Living in the cracks in social relations and activities that deny and resist the social determinations of capitalism is not the old failed agenda of trying to take control of the state in order to build a new society from the top. It is not a project to seek domination via the State. Resistance and change need to start on the ground by subverting the forms of social relationships that the system depends on. John gave many examples of cracks in capitalism, spaces where literally or metaphorically signs at the edges announce that capitalist social relations are not welcome and do not operate here. He instanced, among others, the Zapatistas, the  Really Open University and the students taking the MA in Activism and Social Change at Leeds University he is currently working with. Other excellent examples are the Social Science Centre at Lincoln and the Roundhouse Journal.

The cracks and their forms of relations and activities are fluid and dynamic. To some extent they come and go. But there is evidence of proliferation and confluence.

This, I think, is the gist of John’s argument. The questions from the predominantly student audience were impressive and homed in unerringly on what John himself admitted was a potential weakness in his position. Early on in his lecture John characterised capitalism as a dynamic and developing system driven by the necessity to handle its dependency on labour and its disrupting potentialities. Resistance tends to be neutralised and absorbed, even sometimes commodified and swallowed into the system of capitalist relations. The problem of this feature of the capitalist system seemed to be the context of nearly all the questions. One question was concerned that the many instances of cracks would not necessarily join up and coalesce into a total transformative movement to overcome and replace capitalism. Just as likely would be that they would remain isolated and fail ultimately to be transformative. How would the ‘confluence’ that John alluded to occur? Surely it would need some sort of organised cohesion, some forms of overarching leadership? John’s response was to say that institutions do not work. Inevitably hierarchical and vertical structures and relations develop. Distinctions begin to be made between roles, between part-time and full-time, more or less committed, and so on. Gradually forms of domination and distinction emerge and solidify reproducing in many respects the forms of social relations that were being resisted. But how, if not through organisation and leadership will the confluence of cracks occur? John gave as an example the forms of communication and transition that occurred with the Zapatistas – resonances and echoes created and transmitted through poetry, art, theatre, and forms of non-hierarchical democratic dialogue. No one mentioned the internet at this point, a form of communication that has developed its radical (and to some extent repressive) potential enormously in recent years.

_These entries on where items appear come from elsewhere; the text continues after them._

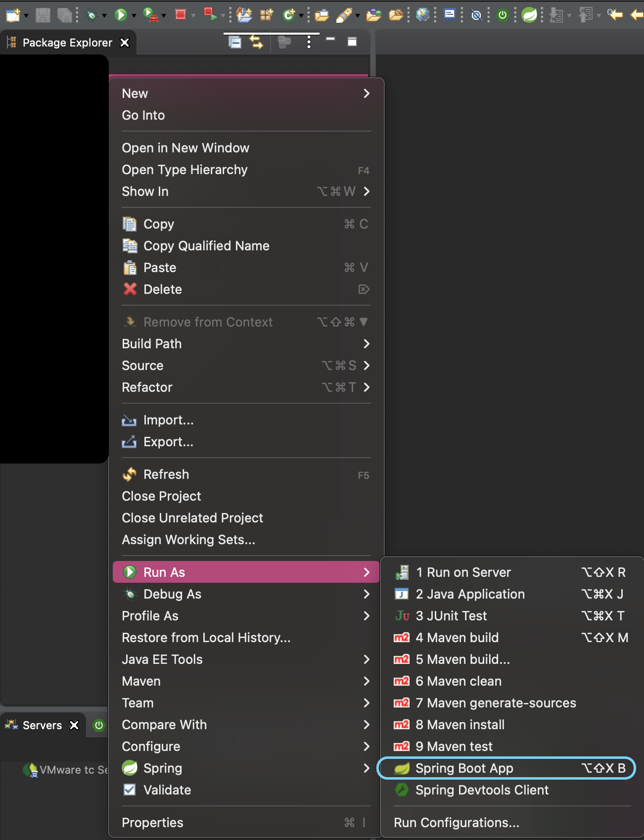Click the Debug bug toolbar icon

coord(92,15)
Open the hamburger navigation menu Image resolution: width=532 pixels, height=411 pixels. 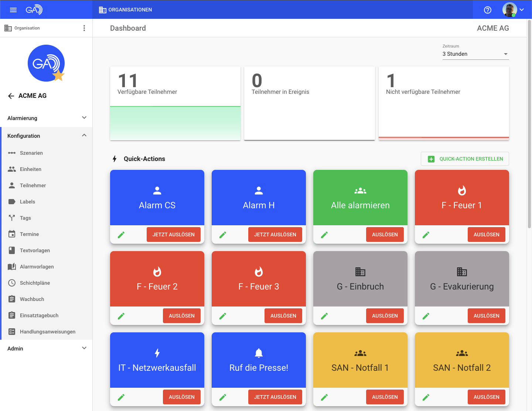point(13,10)
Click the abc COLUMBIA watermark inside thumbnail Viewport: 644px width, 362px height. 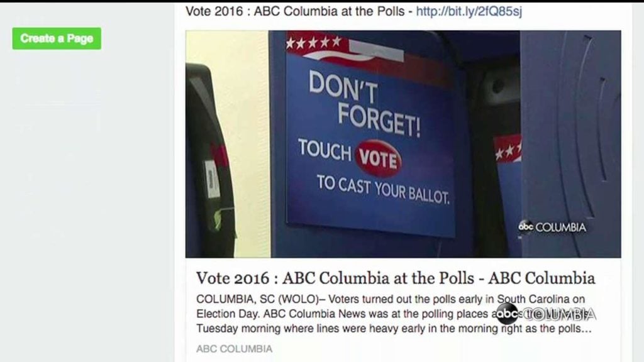tap(552, 227)
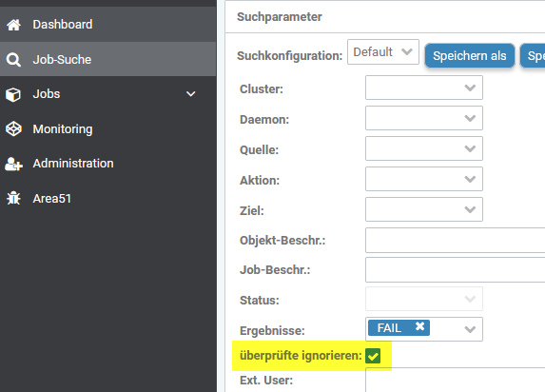
Task: Click the Dashboard home icon
Action: (13, 25)

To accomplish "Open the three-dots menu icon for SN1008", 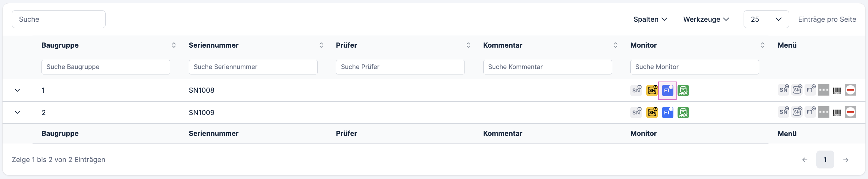I will [x=823, y=90].
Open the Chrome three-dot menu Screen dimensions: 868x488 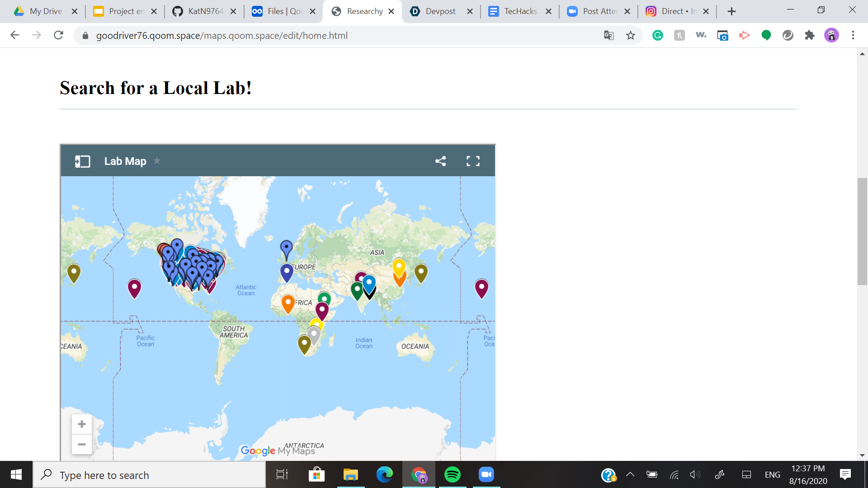coord(853,35)
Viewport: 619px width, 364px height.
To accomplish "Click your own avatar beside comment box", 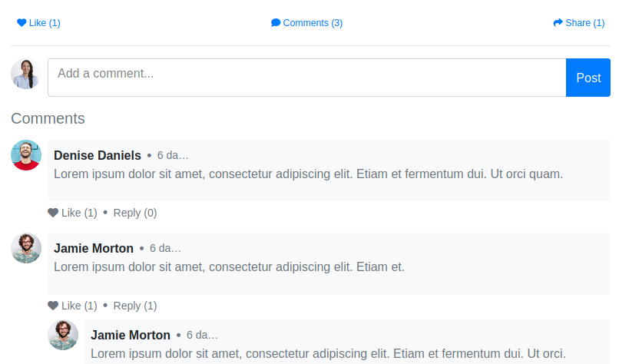I will pos(26,74).
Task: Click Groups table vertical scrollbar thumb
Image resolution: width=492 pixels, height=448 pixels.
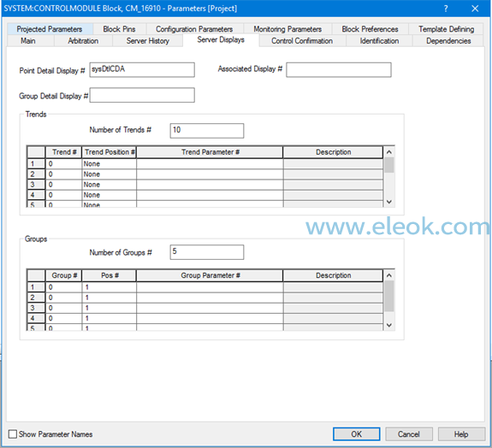Action: (389, 297)
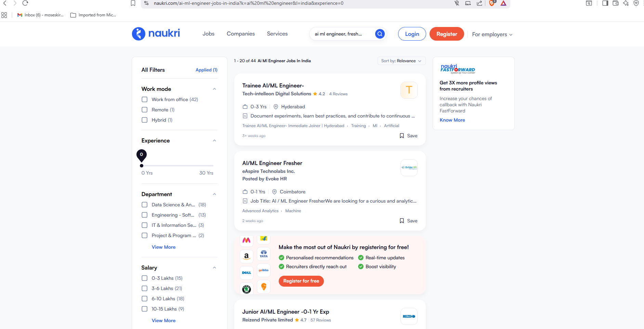Expand the For employers menu
This screenshot has width=644, height=329.
(x=492, y=35)
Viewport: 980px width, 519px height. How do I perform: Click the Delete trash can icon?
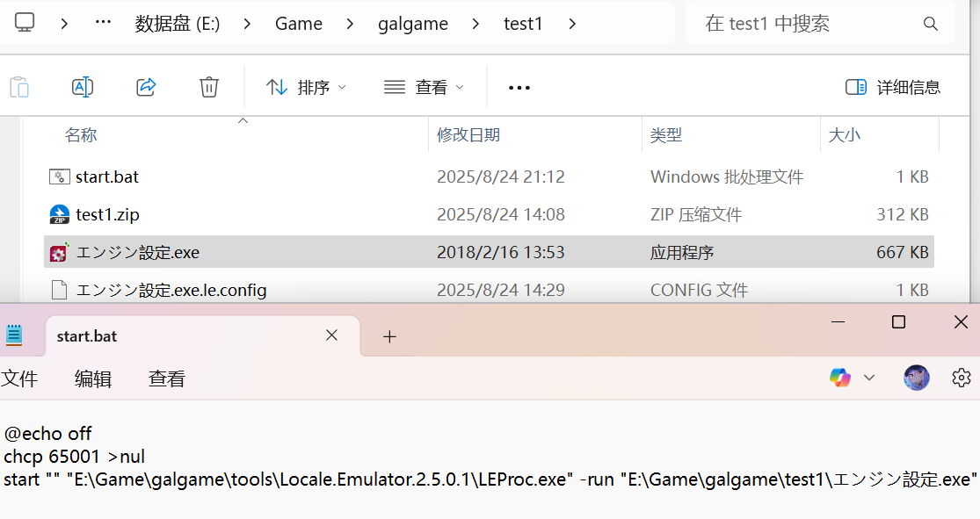pyautogui.click(x=209, y=86)
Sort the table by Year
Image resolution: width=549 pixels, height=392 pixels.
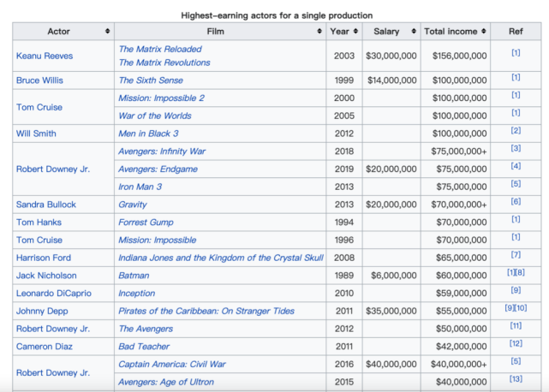pyautogui.click(x=352, y=32)
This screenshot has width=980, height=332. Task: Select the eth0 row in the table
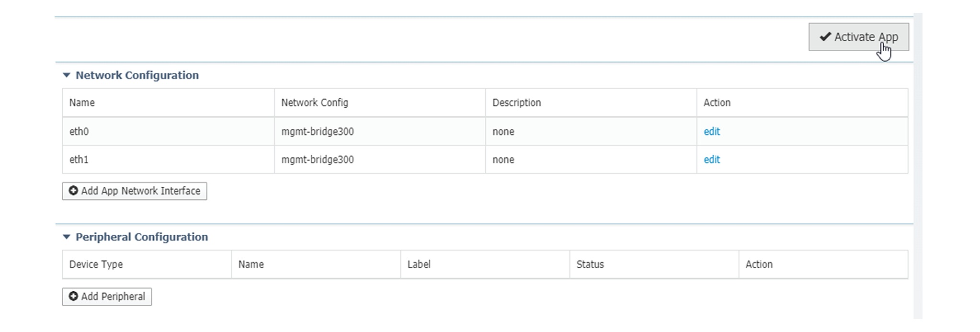(79, 131)
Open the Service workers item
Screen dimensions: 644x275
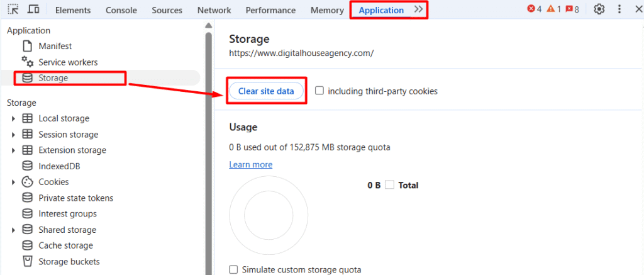pyautogui.click(x=68, y=62)
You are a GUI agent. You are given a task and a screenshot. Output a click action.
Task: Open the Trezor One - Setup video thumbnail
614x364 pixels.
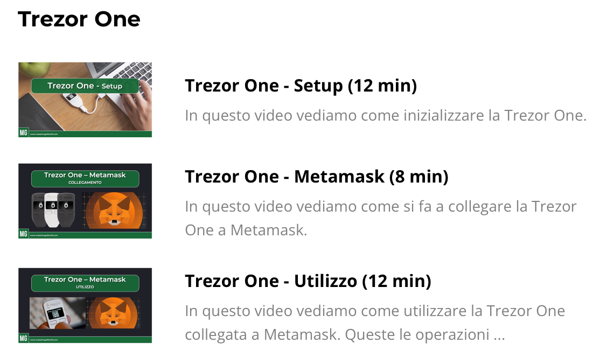coord(85,100)
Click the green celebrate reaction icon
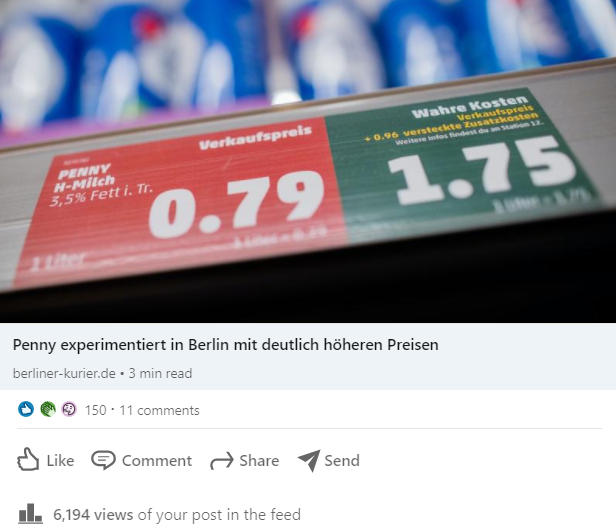Image resolution: width=616 pixels, height=529 pixels. (48, 410)
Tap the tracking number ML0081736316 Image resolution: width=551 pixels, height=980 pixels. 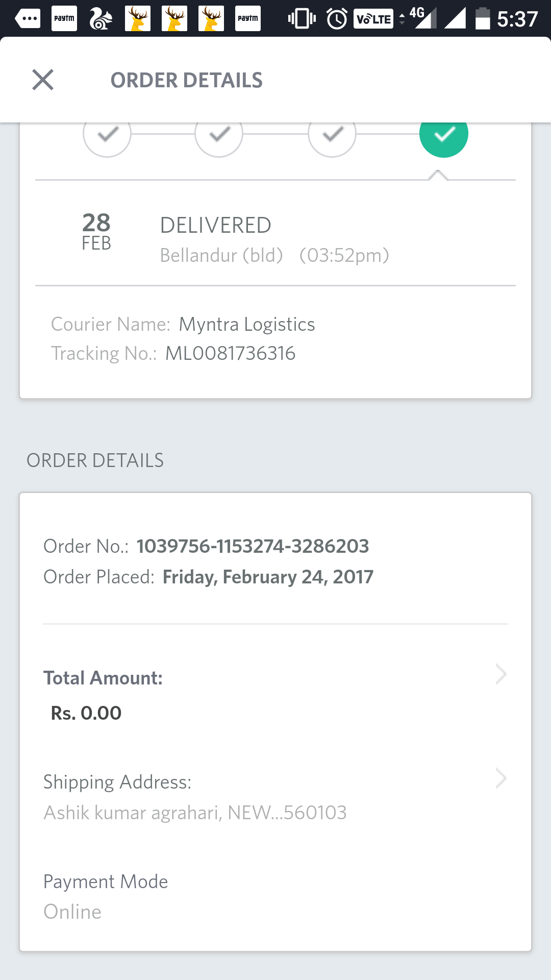231,353
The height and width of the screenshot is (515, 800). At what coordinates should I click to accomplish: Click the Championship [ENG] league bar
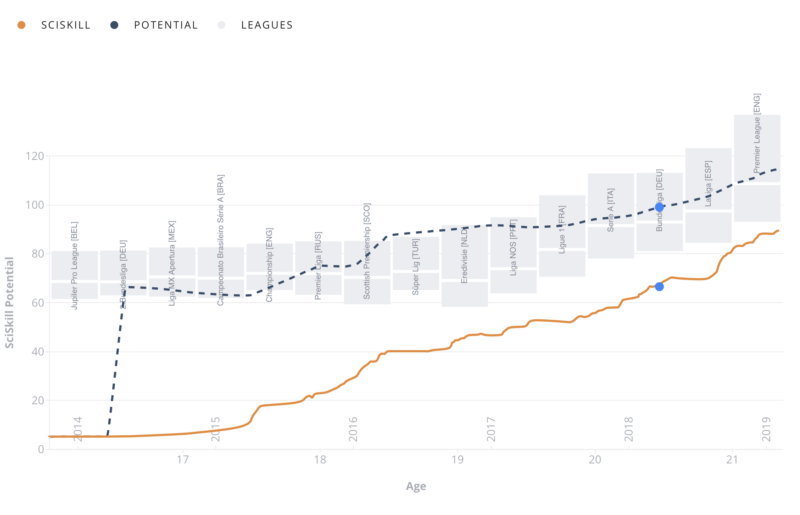[269, 267]
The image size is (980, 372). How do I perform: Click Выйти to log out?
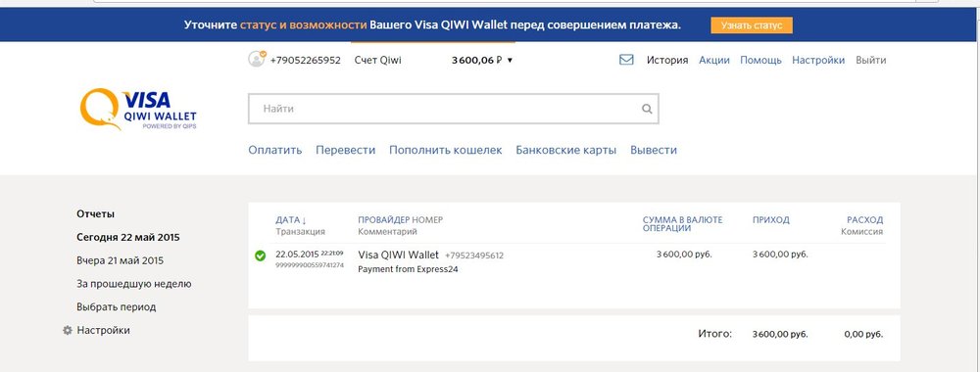click(x=870, y=60)
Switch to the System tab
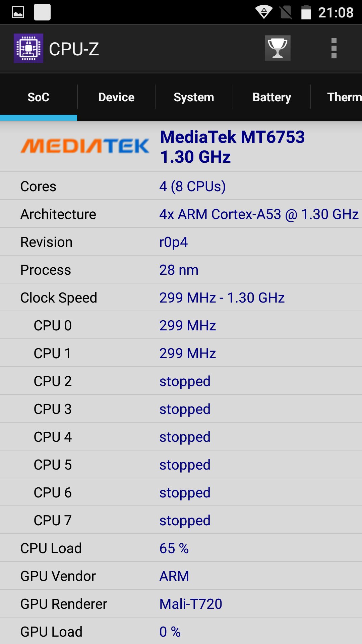This screenshot has height=644, width=362. (x=194, y=97)
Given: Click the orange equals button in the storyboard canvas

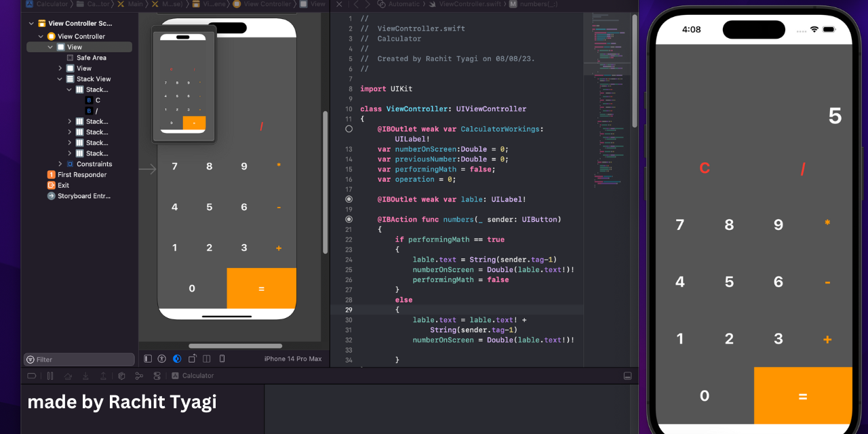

John was asked what his attitude is towards more conventionally ‘reformist’ approaches, for instance the attempt to institute some sort of financial transaction tax to finance welfare measures and/or pay for public services. John’s answer invoked his earlier reference to resistance within, against and beyond. There are different forms of resistance which individuals will be more or less comfortable with. But the bottom-line for him is that capitalism stinks and needs to be completely dismantled. His response echoed that of Slavoj Žižek – of course no one can object to feeding the poor but we should be fundamentally concerned with and focussed on the system that produces and reproduces their poverty. Reformism ultimately supports and reproduces the system of repression and indignity.

One questioner made the powerful point that cracks as characterised are often instrumental for the system. One of John’s examples of a space where relationships and actions do not conform to the pattern of capitalist relations is the family. But historically and still today the family is crucial to the functioning and reproduction of capitalism.

To summarise John’s answers to all the questions, he consistently stated that there are no guarantees, that the possibility of change is uncertain, even that it may be too late. But the hope and potential for change rests in autonomous struggle, not the acquisition of the power and institutions of state. It is the practice, proliferation, propagation and confluence of other ways of doing that resist and subvert the social determination of capitalist relations that we should engage in, promote and nurture.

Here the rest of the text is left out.